Consegna:
Rispondi in breve a queste domande sul brano da leggere:
(a) Come percepisce le donne non bianche il femminismo "di casa nostra"?
(b) Quali sono i tre temi dominanti indicati nel brano?
(c) A che cosa viene attribuita la scarsa partecipazione a sostegno delle lavoratrici marocchine di Huelva?

Brano da leggere:
○ ○ ○ ○ ○ ○ ○
Pure non si è mai parlato di mondine o spigolatrici ignude e perciò va introdotta in questa corporeità una linea di classe che a tratti affiora nell’intervista a Lucrecia e poi sembra scomparire, sommersa da comportamenti generalizzanti.

Grasso è brutto, viene detto per ogni dove. Solo ultimamente, di fronte all’aumento esponenziale dei casi di anoressia si comincia a dire che anche magro è brutto, o meglio: magro e grasso danno segno di disagio psichico, di cattivo rapporto col corpo, col contesto, con la propria identità e posizione nel mondo.

Cosa abbia determinato questo squilibrio, questa mancanza di respiro, di futuro, di geolocalizzazione non è domanda conseguente. L’Occidente non se la può permettere. Nè magri, né grassi perciò: giusti, per motivi di bellezza e salute. Chi esce dalla tabella non è solo brutt*, ma anche malat* e poi, se non riesce ad essere startupper, pure perdente. E vai di psicofarmaci!

La questione corpo apre spazi infiniti di analisi, pone il tema del piacere a se stessi, dell’accettare i propri limiti e difetti, dell’amarsi per come si è, e anche, e questa parte sembra un po mancare all’intervista di Lucrecia, forse perchè breve, del come partire dal proprio sé per raggiungere o avvicinarsi ad altri sé con problemi diversi, eppure simili.

Un’identità ritrovata che si rivendica, ma non si chiude, che si dinamizza, avviandosi consapevolmente verso il meticciato, unica e vera prospettiva di superamento delle diversità.

E quindi il tema della bianchezza va affrontato perchè esiste e non viene ancora percepito.

Dobbiamo ammettere che il femminismo di casa nostra si occupa per ora di femministe, che non è molto, vorrebbe occuparsi di tutte le donne – “se toccano una toccano tutte” è una speranza, non un fatto – e percepisce le non bianche genericamente come “migranti”.

Temi dominanti restano le donne che arrivano sui barconi, la tratta e l’avvio alla prostituzione, in parte anche l’utero in affitto, collegato a donne non occidentali in stato d’indigenza. All’infuori di questi tre dibattiti: un vasto mondo inesplorato.

Ultimamente un accenno alla bianchezza è stato cassato da un comunicato Nonunadimeno perchè donne ucraine e rumene vengono sfruttate nelle campagne del caporalato tanto quanto le donne marocchine.

Non credo sia vero, credo semplicemente che non abbiamo dati e quindi, in mancanza di un quantitativo sufficiente di inchieste serie come “Ororosso”, prendiamo posizioni generaliste o non prendiamo posizioni. Questo forse spiega la scarsa partecipazione in sostegno alle lotte delle lavoratrici marocchine di Huelva, non disinteresse, ma impreparazione.

Ciò non toglie naturalmente che ci sia un femminismo bianco, elitario e benestante che continua a rivendicare “una stanza tutta per se”, quando molti avrebbero bisogno anche solo di una stanza per tutti. L’importante è non cedere alle generalizzazioni: anche i bianchi non sono tutti bianchi allo stesso modo, come i neri non sono tutti ugualmente neri.
○ ○ ○ ○ ○ ○ ○
Materiale fornito:
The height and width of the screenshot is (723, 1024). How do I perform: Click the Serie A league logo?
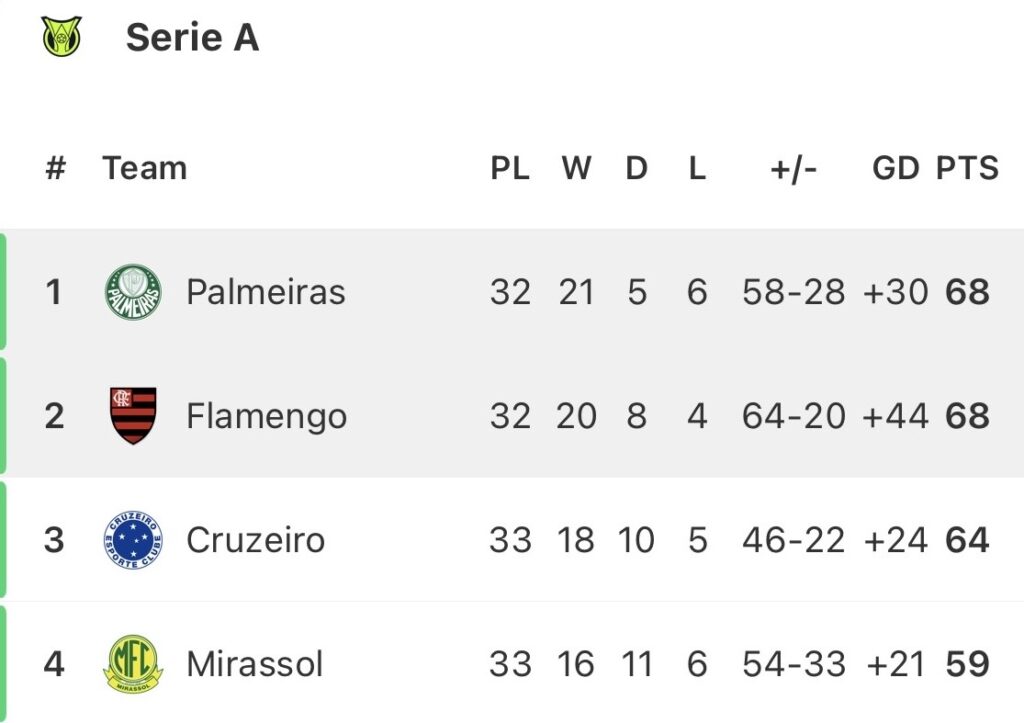(62, 38)
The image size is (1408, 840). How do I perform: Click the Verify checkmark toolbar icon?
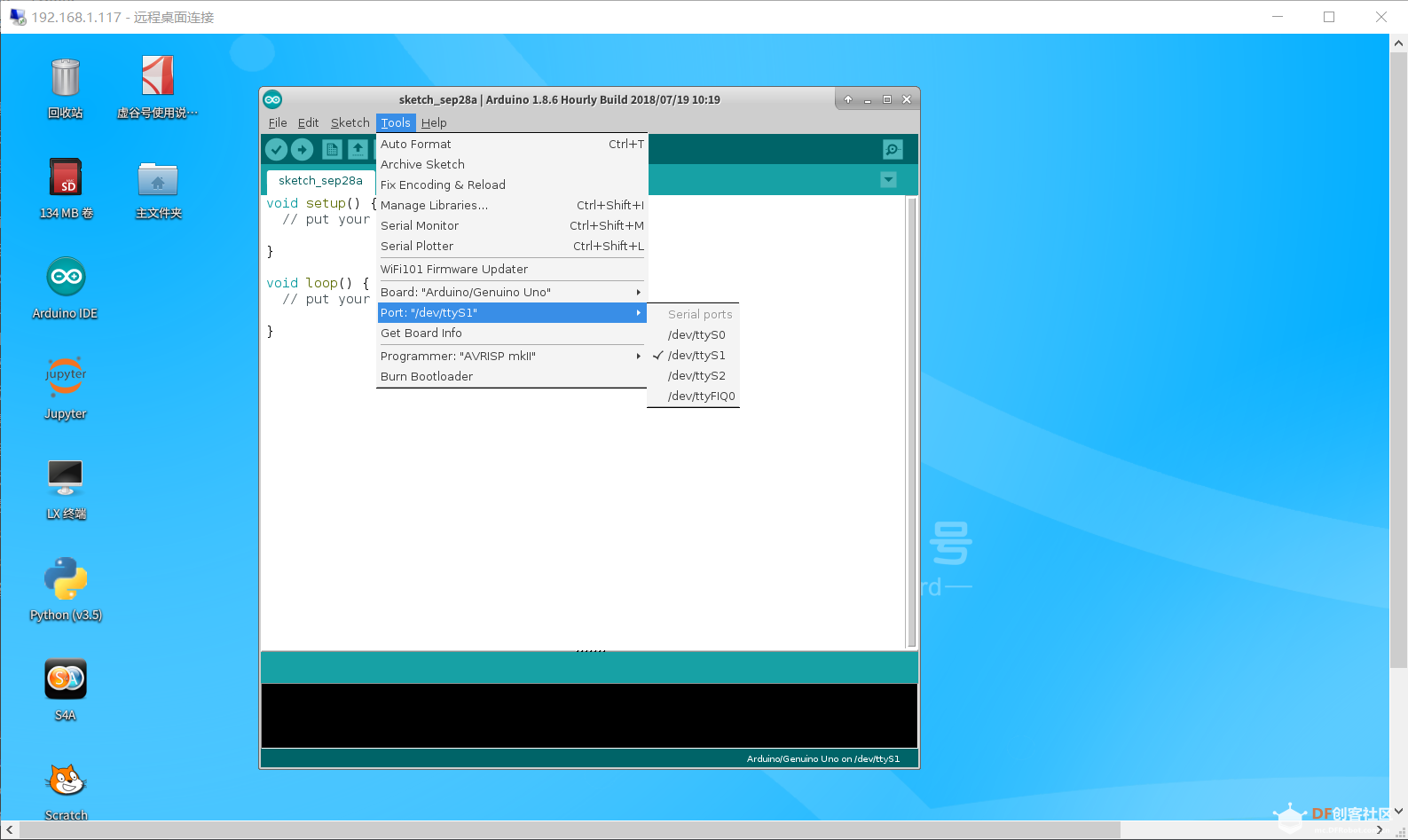276,149
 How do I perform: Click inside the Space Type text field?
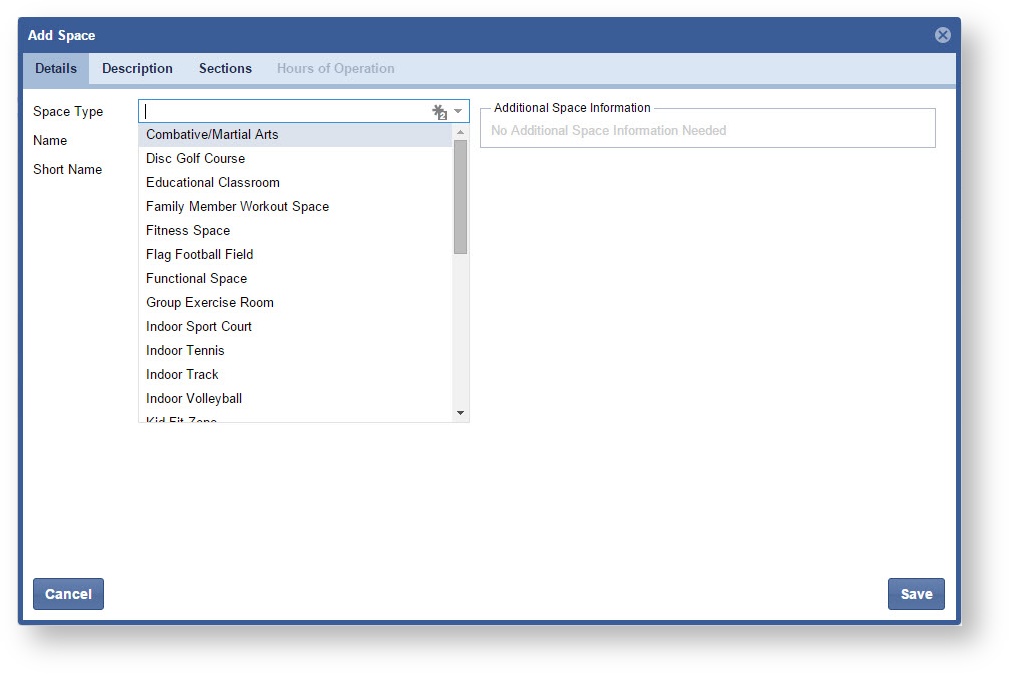tap(285, 112)
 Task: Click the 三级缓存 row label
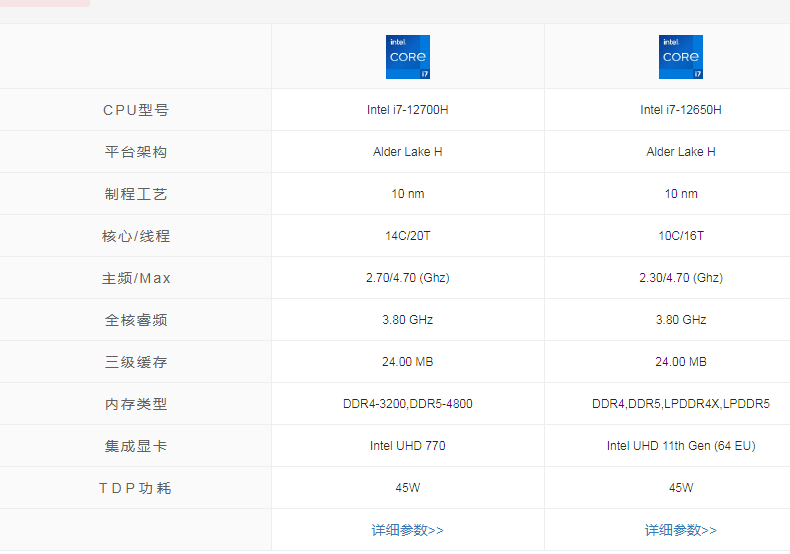[x=136, y=362]
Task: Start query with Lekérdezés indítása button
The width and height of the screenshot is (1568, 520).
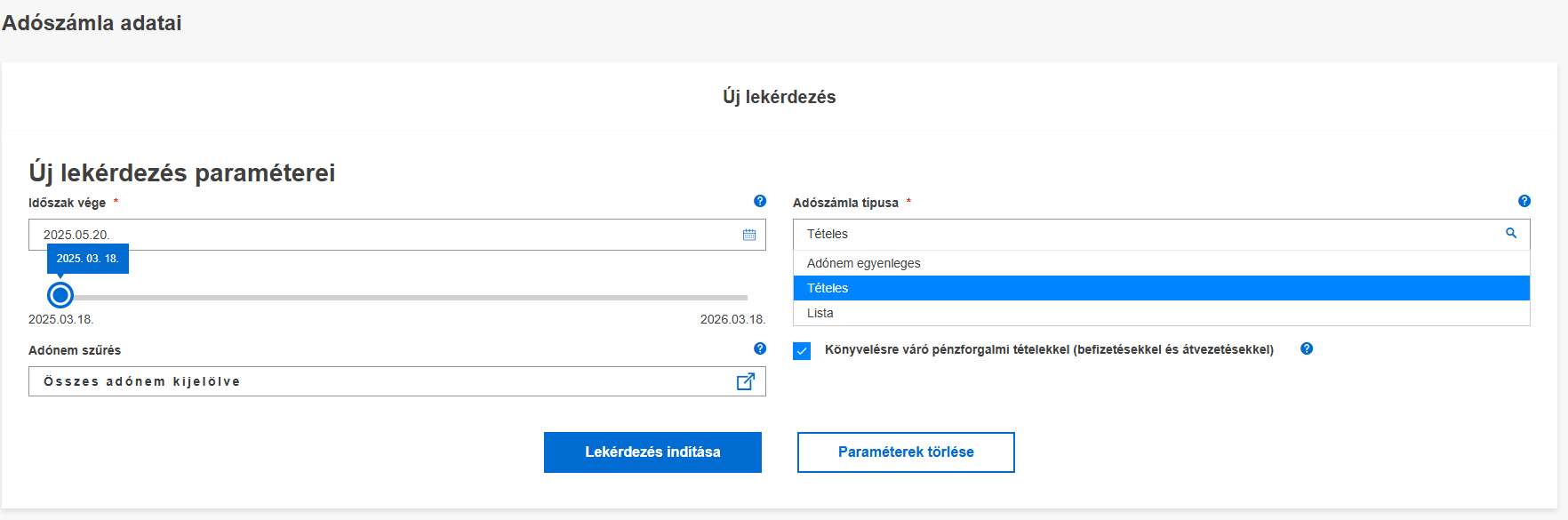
○ ○ ○ ○ ○ ○ ○
Risultato:
(a) Genericamente come "migranti".
(b) Le donne che arrivano sui barconi, la tratta e l'avvio alla prostituzione, e in parte l'utero in affitto.
(c) Non al disinteresse, ma all'impreparazione.